Obviously this is not a first course in criticism. If you have had COMM 711, you are ready. If you have not had 711, we will have to fill in some missing pieces including the basic philosophy of criticism, what it is about, and how to perform a basic critical act.

This course is also for those for whom writing is a public rather than a private activity. That is, you have to remember that writing is what we do for a living. We talk about it openly, sharing it with others, and seeking to improve it. Having your writing publically examined and "turned over" is normal and appropriate. Pride of private authorship must be replaced with the joy of improvement.

What will the course be like?

You will be writing a lot. I recommend some writing every week. Your writing should be somewhat public; that is, identify problems with the writing and bring them to class. Writing in this seminar is not the quiet, private, recording of thoughts, but the central focus of the semester. As a result your writing will be a major focus for us all.

You will also be working with rhetoric a lot. There will be your major project, of course. In addition, we will be turning our class eye on discourse as the semester goes along. Particularly early in the semester, I want to work up your analytic eye.

Finally, you will be reading, but not a lot. You probably won’t believe that early in the semester. But over the course of the semester, reading will take a back stage. When you do read you will read some “how to”-ish sorts of things, and some criticism. In reading the how-to’s be certain and take them to your own work. When reading the “how I did it” contemplate your own praxis. When reading the criticism, concentrate on how the critics are facing their task.

How should I prepare for seminars?

The syllabus below will give you an outline, but there is a lot it does not say. We will have two other contributors to our agenda. First, if you find interesting rhetoric, bring it in. I will do the same. We will be doing analysis on the fly from things that we encounter. Second, bring in your writing problems. We will be working on specific writing problems. I will be working on criticism this semester too and between the bunch of us we should have enough material for a good writing workshop late in the semester.

A note on being a writer

Part of what I want to communicate to you this semester is what it means to be a writer.

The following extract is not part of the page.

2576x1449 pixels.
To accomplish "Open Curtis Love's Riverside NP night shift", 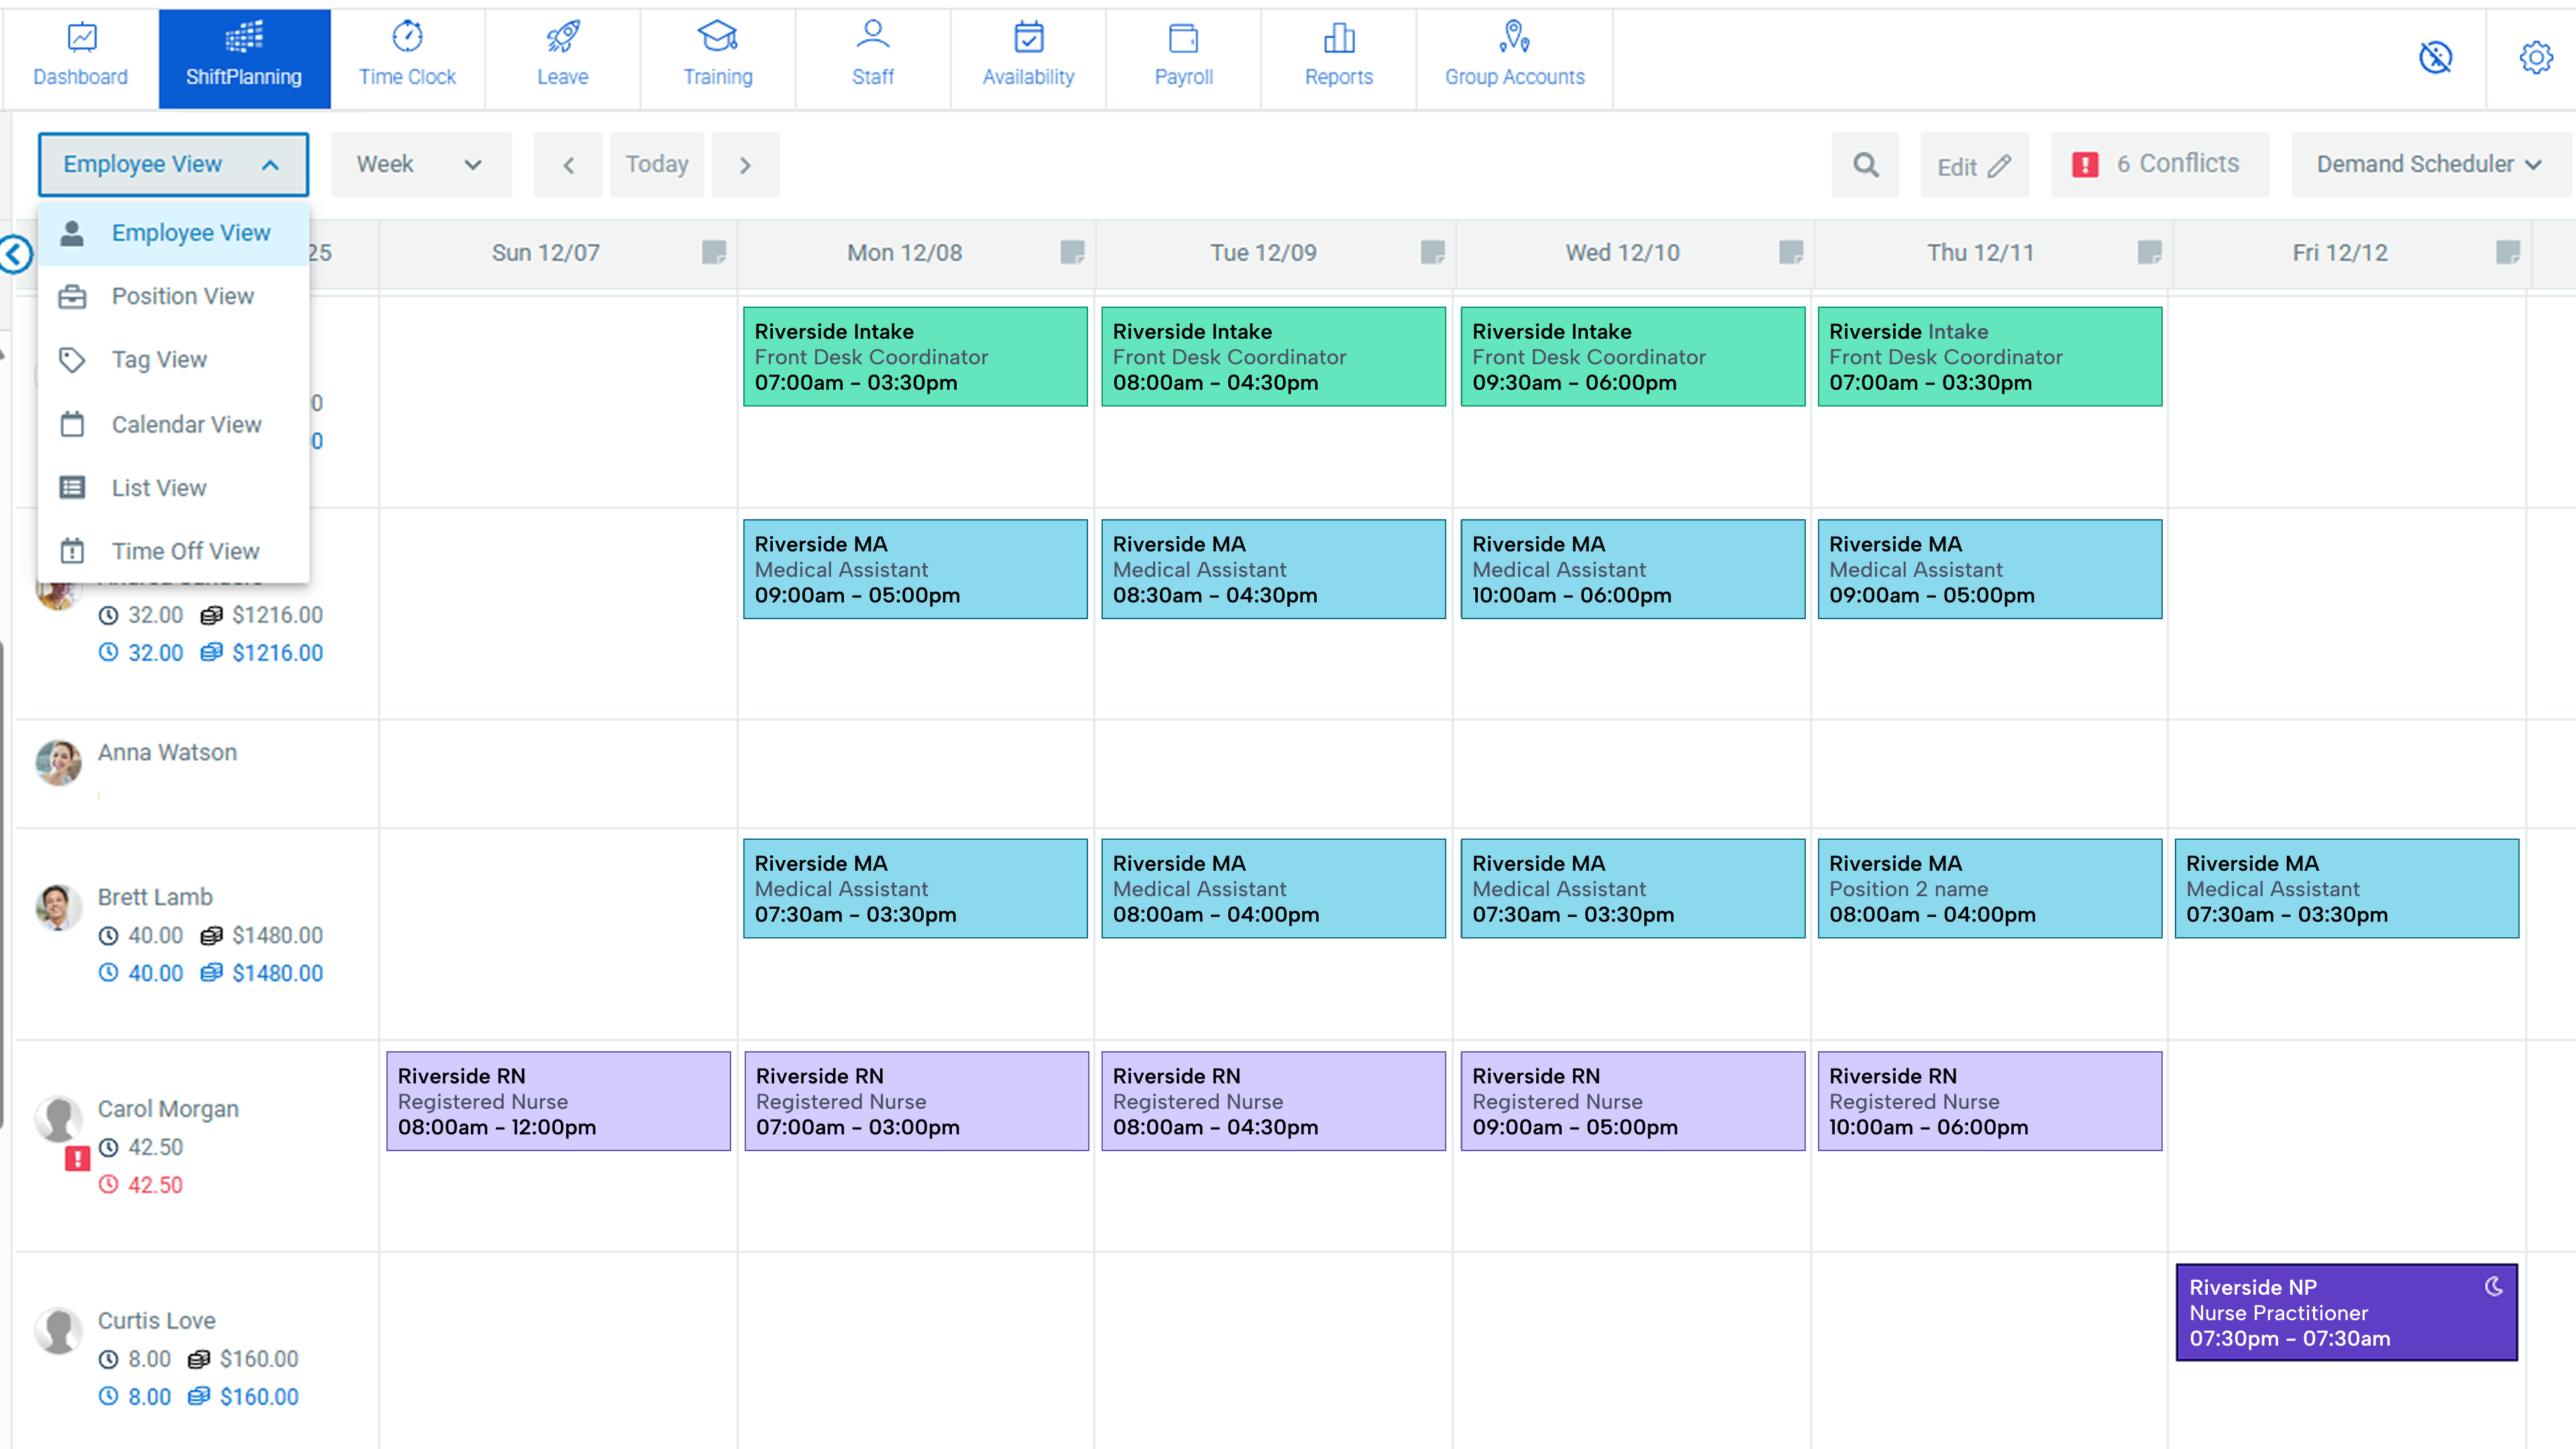I will point(2345,1312).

Research for critic and historians is writing. Four things are important to this.

First, it is important to realize that being able to express your insight is not the end of your research like it is in social science. In fact, the end of your criticism is to allow your reader to experience your insight. That means that writing is not expression to you, it is rhetoric – it constructs a meaning. So, you need to think of your research this way.

Second, it is important to have habits of a researcher. I recommend that you have a particular time each week when come hell or high water you are working on this course. Set a time when that makes the most sense to you, but discipline yourself to do it. Then have a place where you will work on the course. I will elaborate this.

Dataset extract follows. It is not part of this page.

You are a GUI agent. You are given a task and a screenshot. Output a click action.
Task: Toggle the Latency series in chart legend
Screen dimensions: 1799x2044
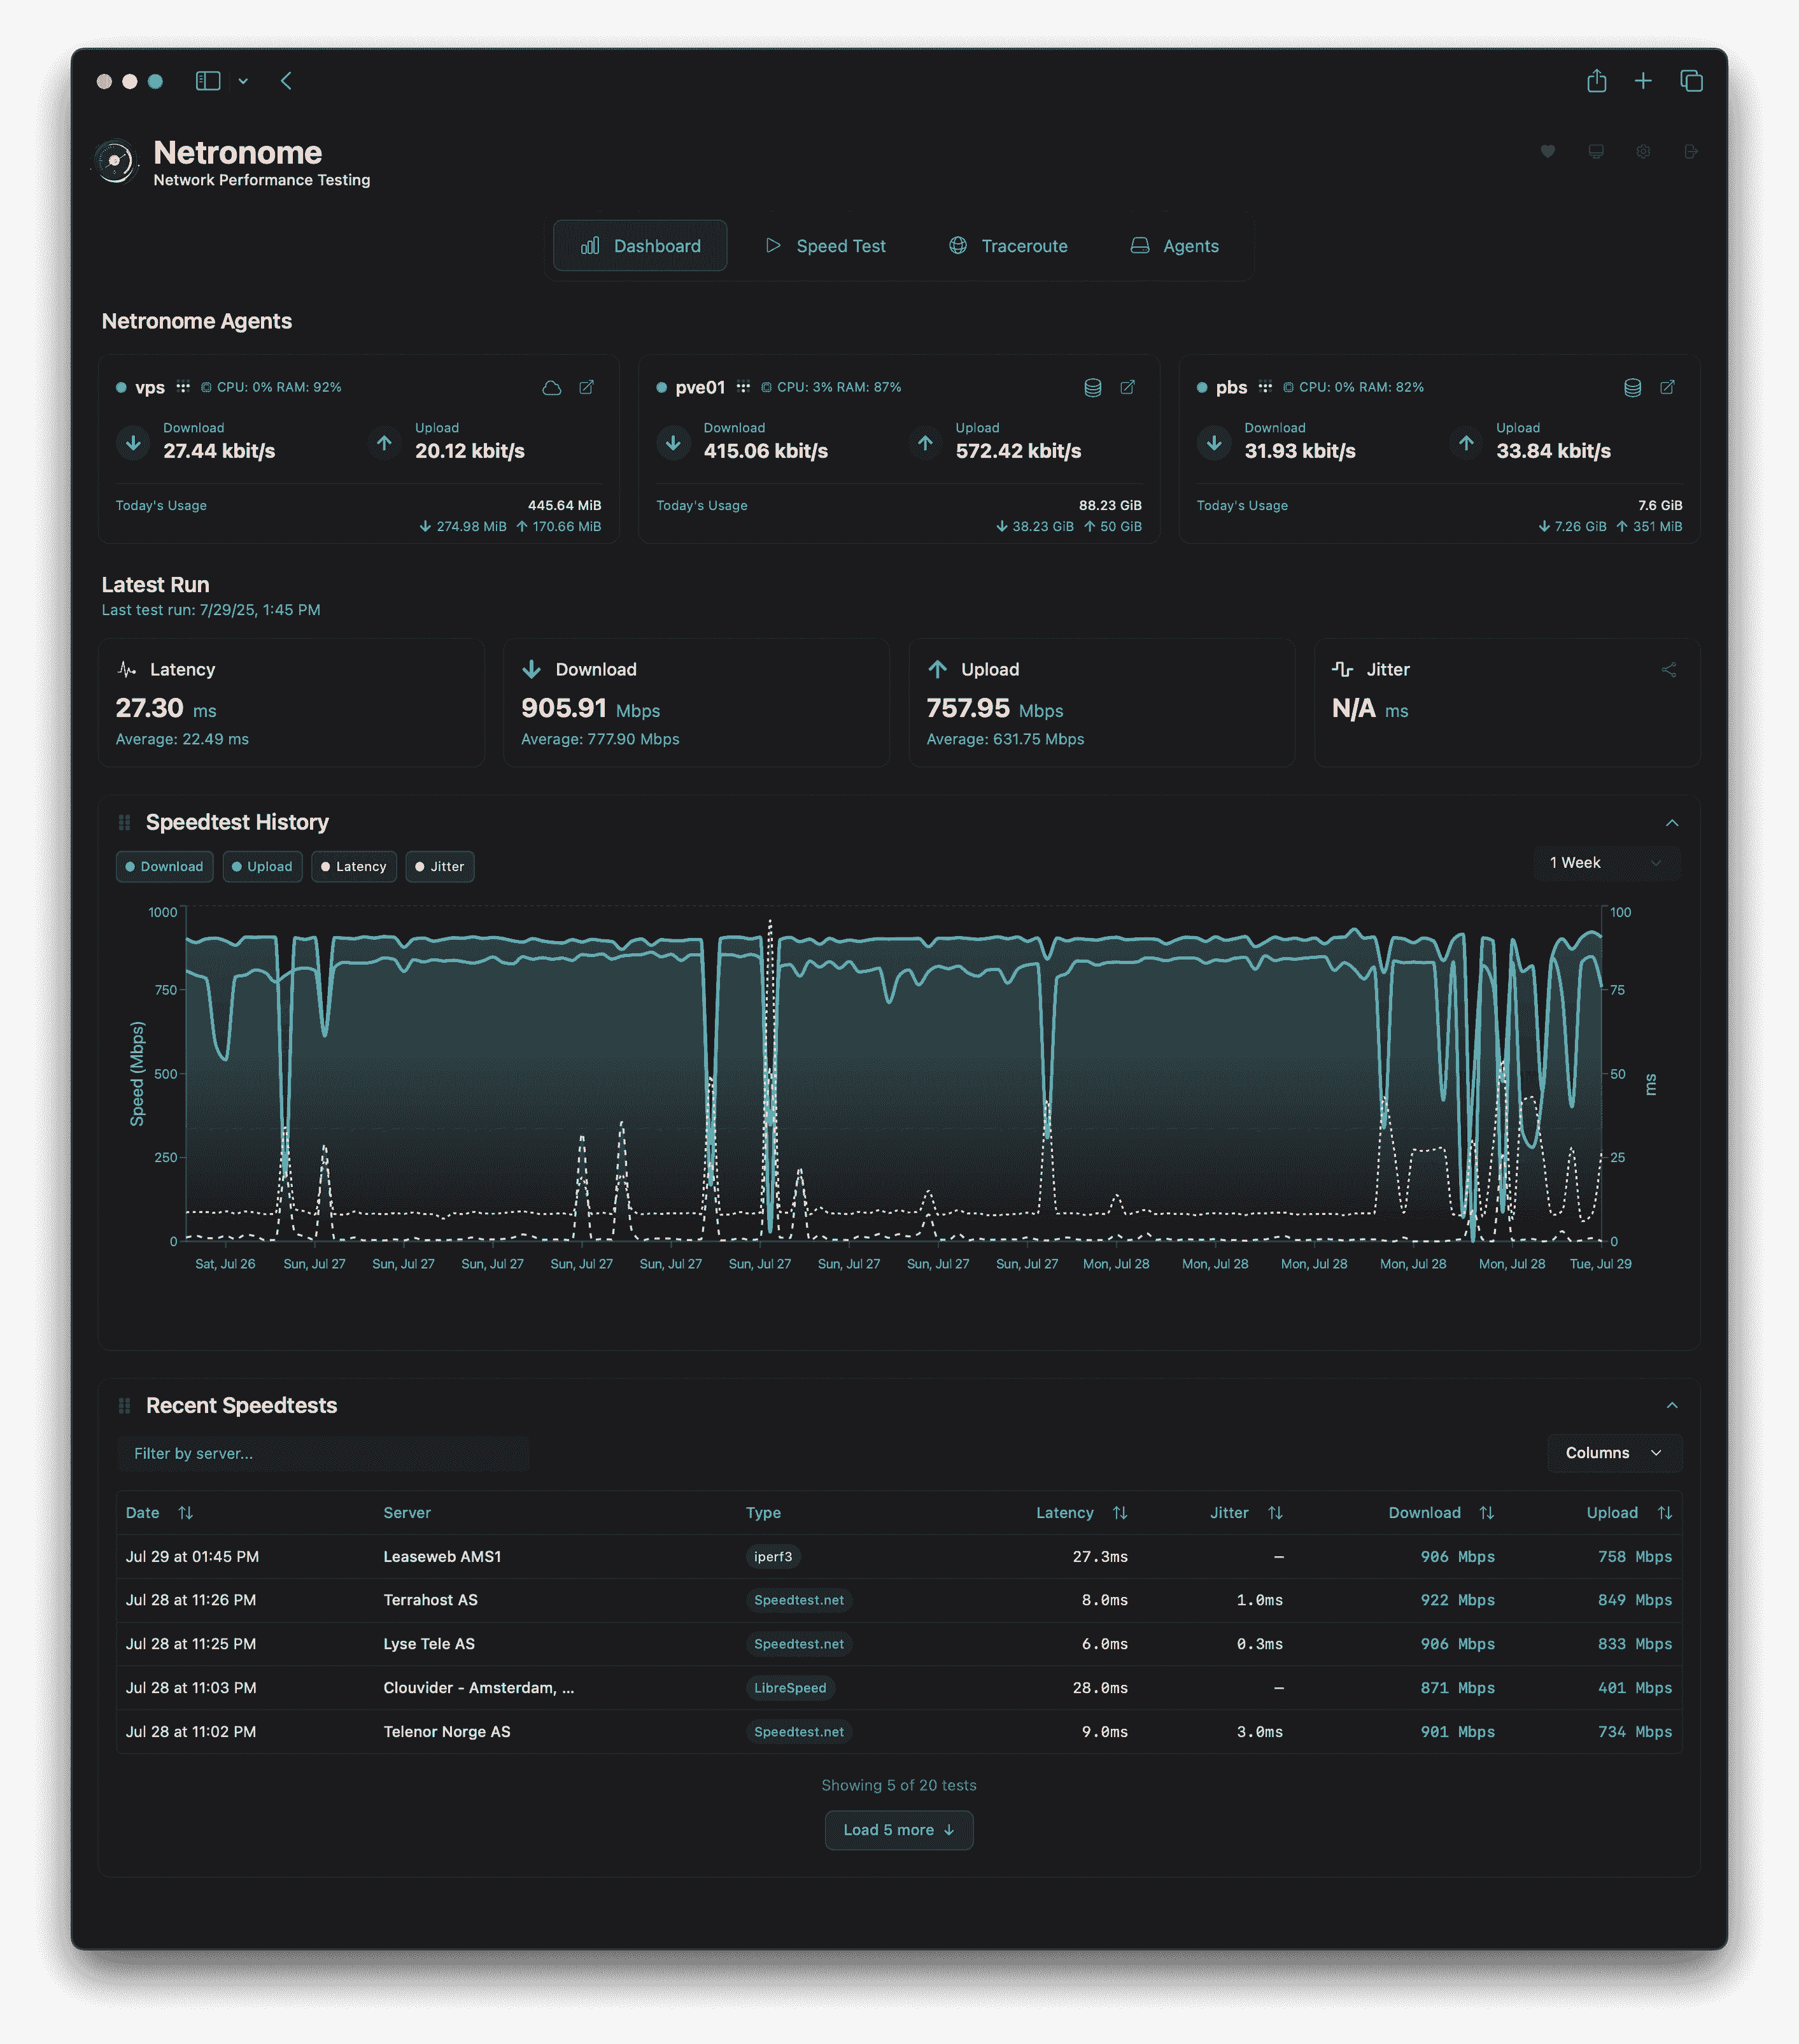(x=354, y=866)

Third, get used to research being a group activity rather than a private one. I get the impression that our graduate students often think of their work as something they do in the privacy of their own world, eventually producing – Ta! Ta! – a paper. Instead, confess your insecurities and doubts. Bring those to the class and let me or other seminarists give advice. Old critics: offer your advice in the seminar to young ones. Young critics: ask for help.

Fourth, writing is misnamed; it is really rewriting. You should not be working on your first draft the night before something is due. You should be ashamed if something you hand in has not been revised three times. But you should also be ashamed if it has been revised more than five times. Excessive revision leads to loving your work too much and never submitting your work for the review of others in your writing community.

In short, I don't just want to teach you stuff; I want to apprentice you as critics.


Obviously this is a seminar and your attendance is assumed. I would also add that in a seminar like this – with a rather constant commitment to writing – absences are usually a symptom of a greater problem – keeping up – that is of even more concern.